Aim of the exercise:
Swap "Formation tab" for "Troops tab" in the records from the line with "The image size" through the end of the records, and give back only those lines with everything else unchanged. Leave the pictures out of your answer.

Exercise material:
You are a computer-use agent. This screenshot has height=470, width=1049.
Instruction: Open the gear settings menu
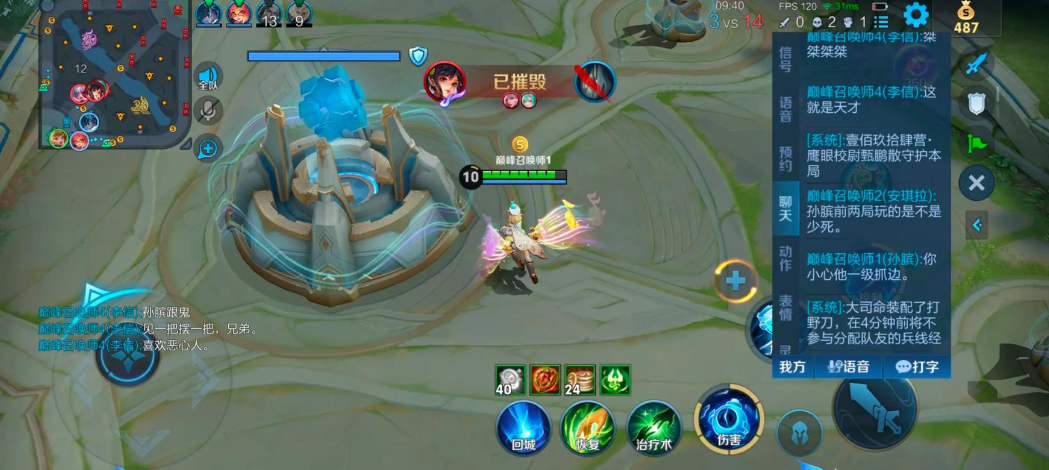pyautogui.click(x=916, y=15)
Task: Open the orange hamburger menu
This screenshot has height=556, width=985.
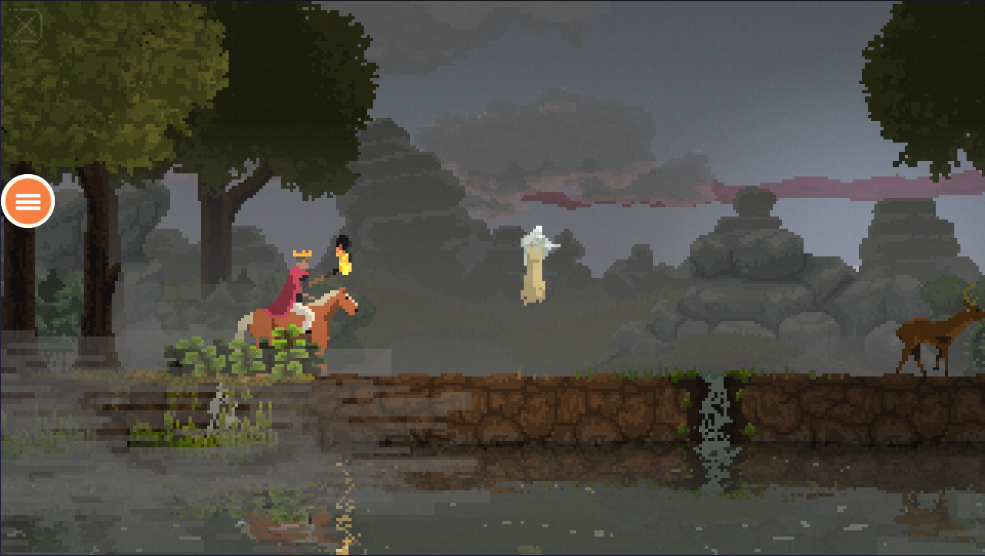Action: (28, 201)
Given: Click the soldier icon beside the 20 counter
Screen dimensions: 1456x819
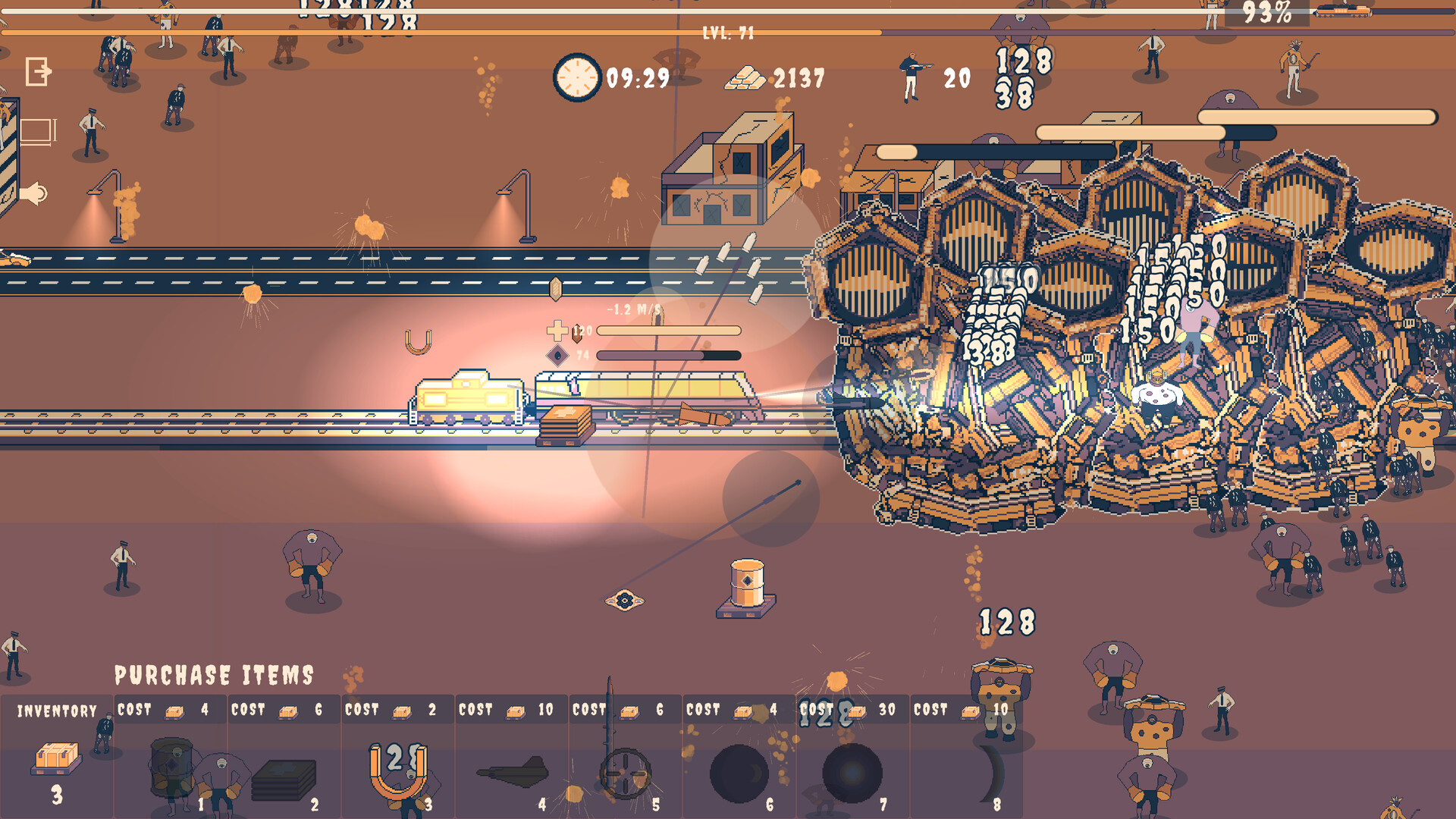Looking at the screenshot, I should (909, 76).
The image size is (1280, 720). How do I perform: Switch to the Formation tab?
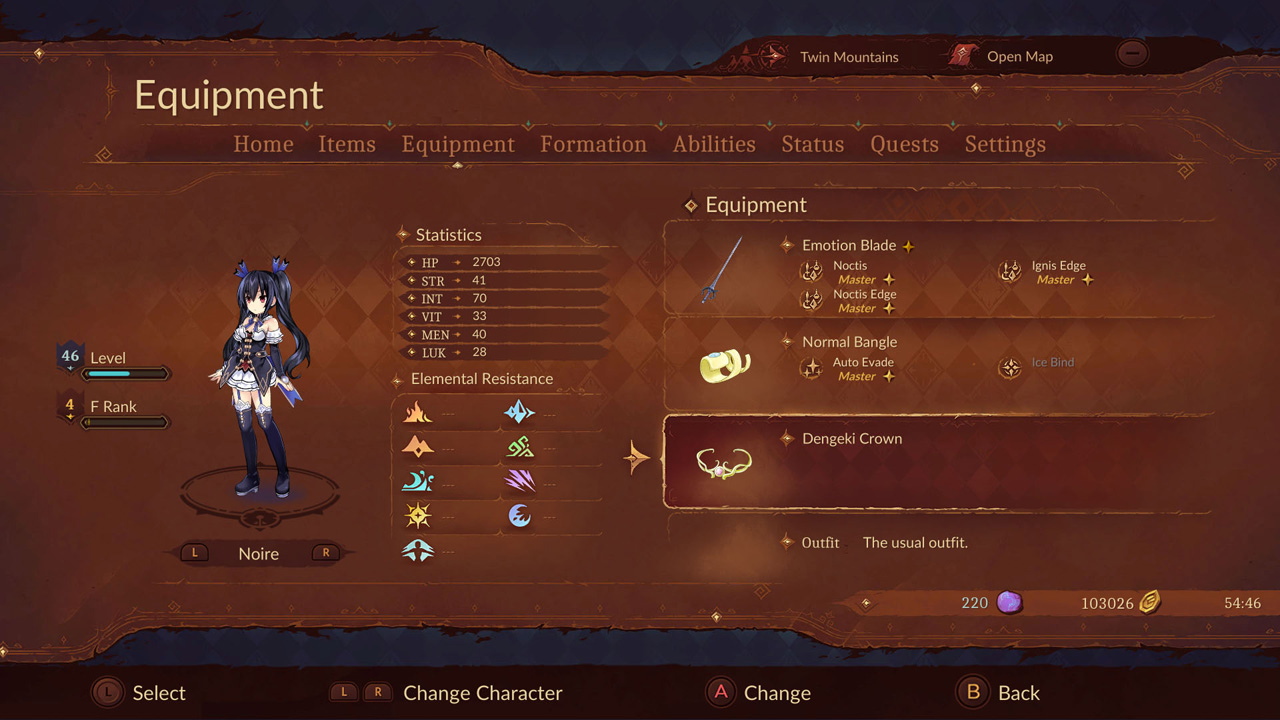593,144
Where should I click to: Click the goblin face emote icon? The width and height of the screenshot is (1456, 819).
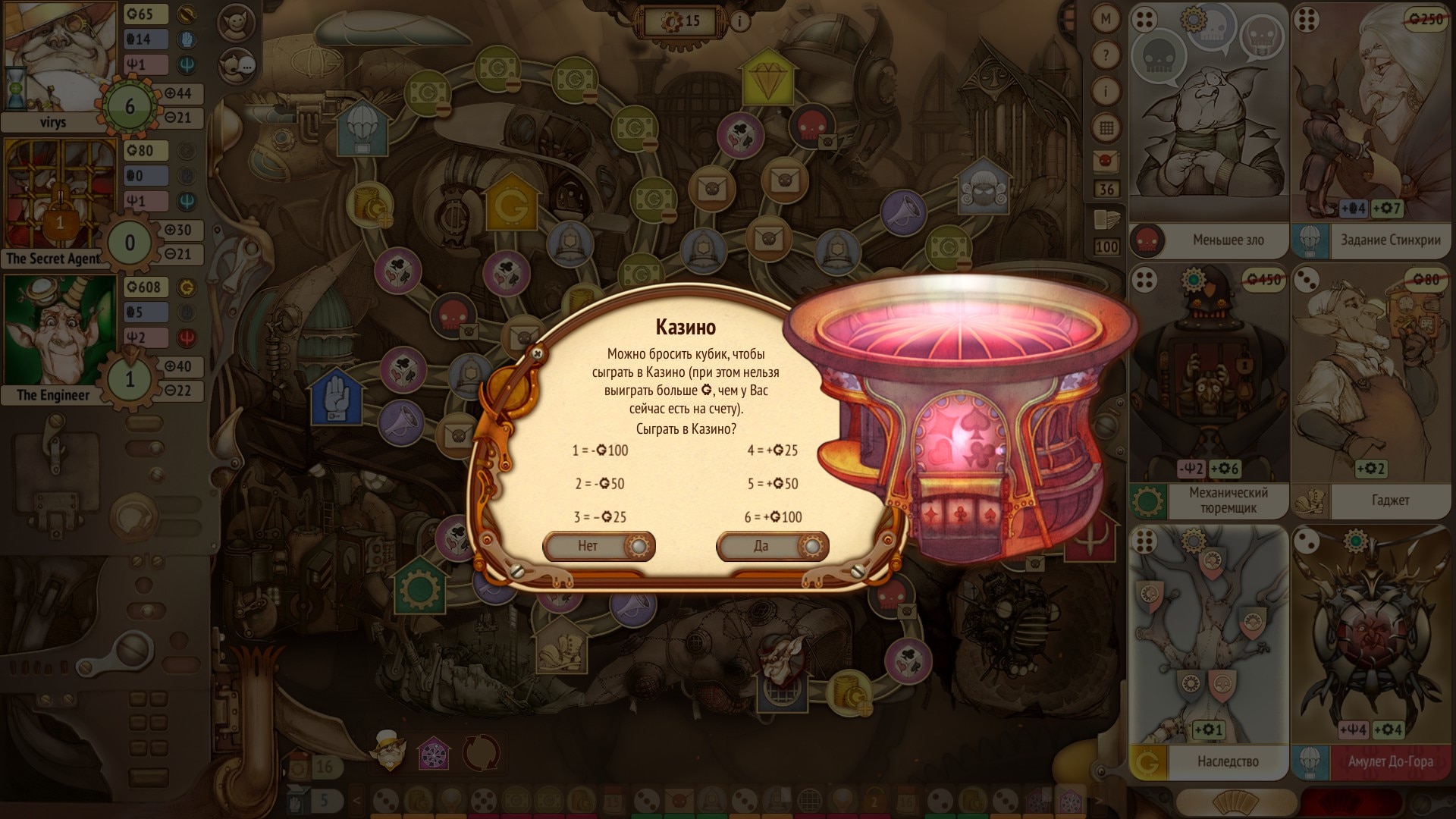[236, 23]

Exercise output:
The image size is (1280, 720). How do I perform: Switch to the Troops tab?
593,144
Where should I click to: Click the goblin face emote icon? The width and height of the screenshot is (1456, 819).
[236, 23]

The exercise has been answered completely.